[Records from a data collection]

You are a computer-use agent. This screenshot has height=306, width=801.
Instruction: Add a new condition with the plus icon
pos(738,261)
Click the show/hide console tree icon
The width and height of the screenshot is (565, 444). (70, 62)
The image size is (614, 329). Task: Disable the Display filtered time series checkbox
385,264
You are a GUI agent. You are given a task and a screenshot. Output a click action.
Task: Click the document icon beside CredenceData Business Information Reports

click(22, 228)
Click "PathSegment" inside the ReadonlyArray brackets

---

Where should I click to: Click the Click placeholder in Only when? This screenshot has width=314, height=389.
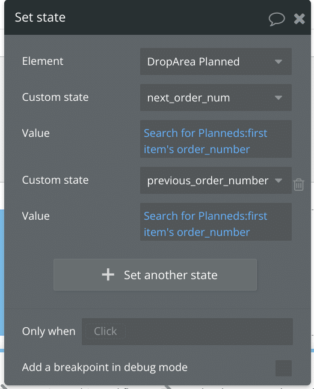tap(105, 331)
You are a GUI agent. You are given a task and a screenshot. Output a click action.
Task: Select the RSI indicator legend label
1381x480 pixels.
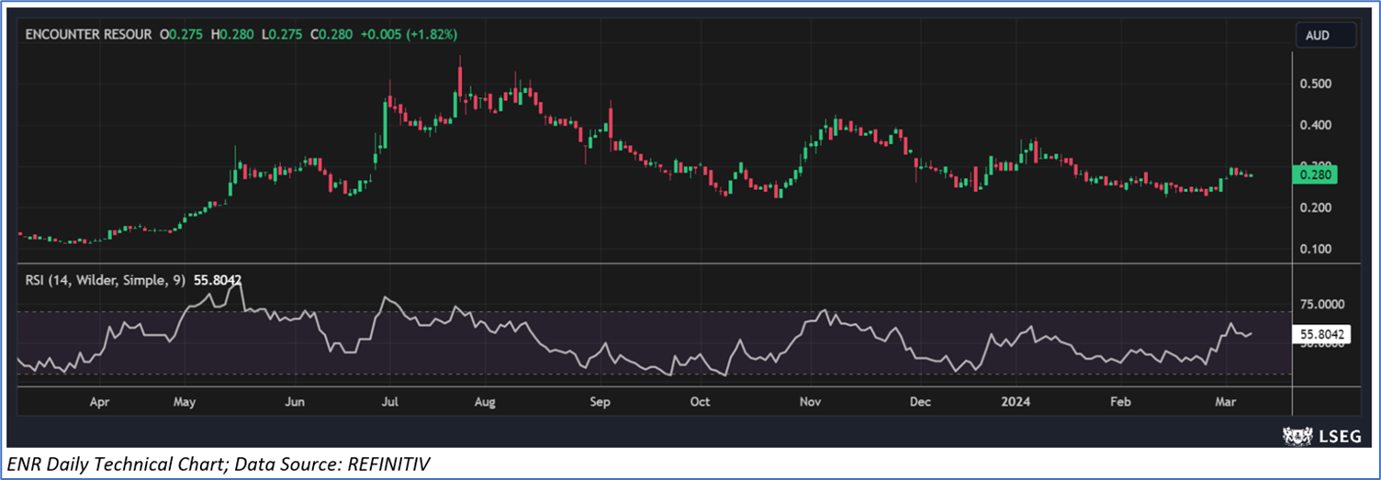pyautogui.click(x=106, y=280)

--

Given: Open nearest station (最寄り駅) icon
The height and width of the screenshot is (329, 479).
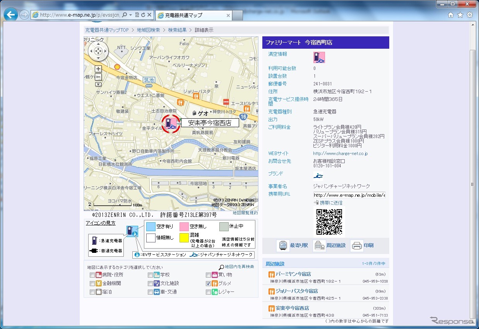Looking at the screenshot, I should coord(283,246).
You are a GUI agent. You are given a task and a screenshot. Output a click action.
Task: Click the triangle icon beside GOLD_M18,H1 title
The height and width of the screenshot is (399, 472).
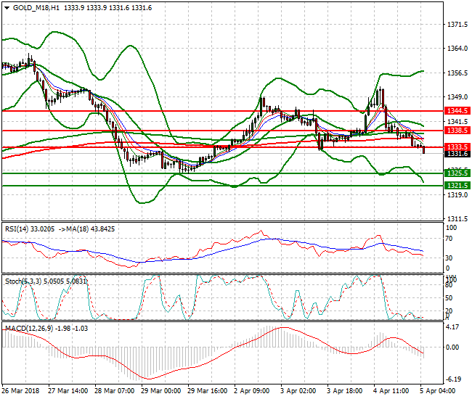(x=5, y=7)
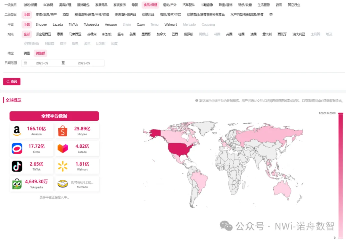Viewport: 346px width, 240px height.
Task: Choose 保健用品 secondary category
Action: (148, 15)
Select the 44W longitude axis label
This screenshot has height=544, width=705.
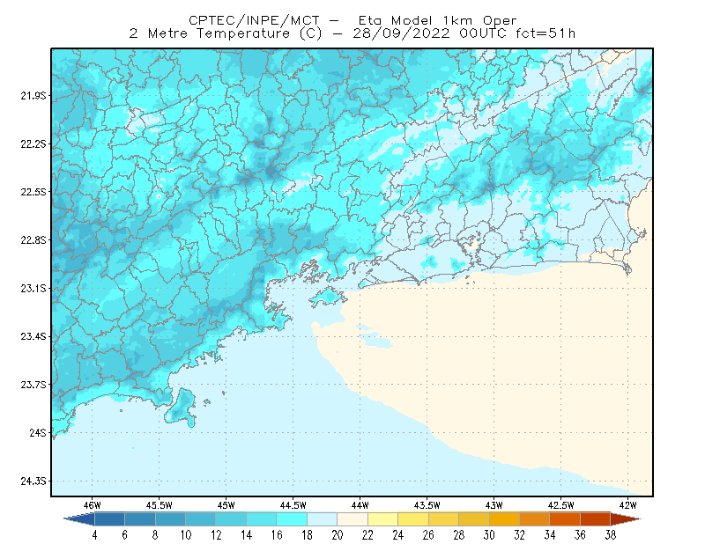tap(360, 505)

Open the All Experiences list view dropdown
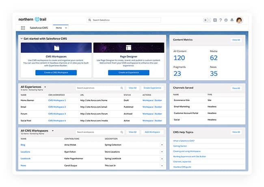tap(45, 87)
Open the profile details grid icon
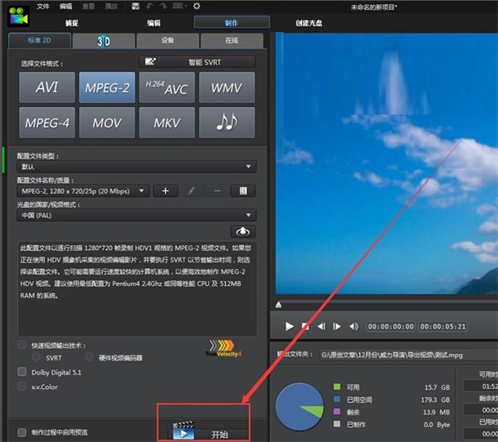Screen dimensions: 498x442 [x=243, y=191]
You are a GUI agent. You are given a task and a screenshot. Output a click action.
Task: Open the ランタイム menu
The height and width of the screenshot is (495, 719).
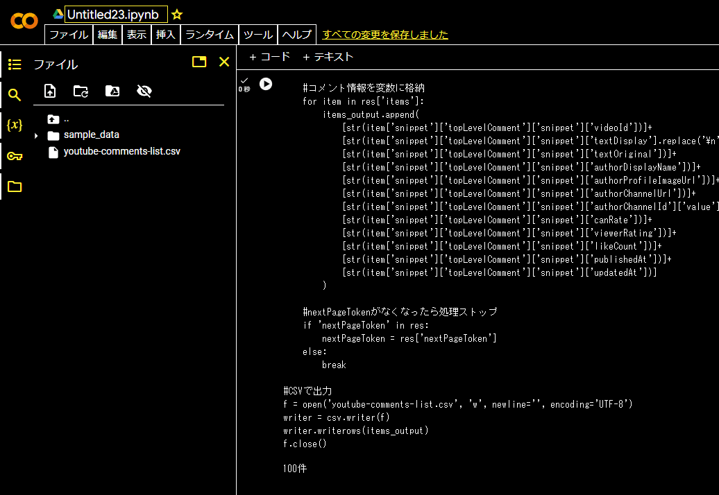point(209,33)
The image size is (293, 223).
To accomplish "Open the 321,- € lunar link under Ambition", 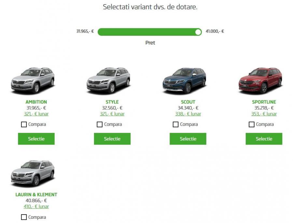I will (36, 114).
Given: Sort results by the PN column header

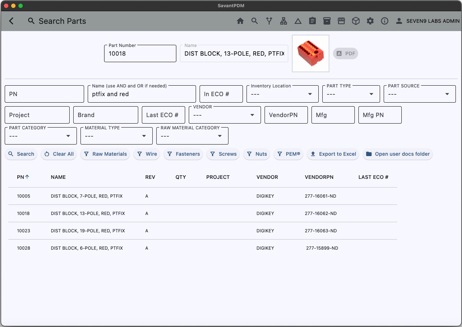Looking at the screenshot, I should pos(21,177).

*Prompt*
Please filter the data down to the lines containing the word "label".

*Solution to this task*
Task: Select the RSI indicator legend label
Select the 44W longitude axis label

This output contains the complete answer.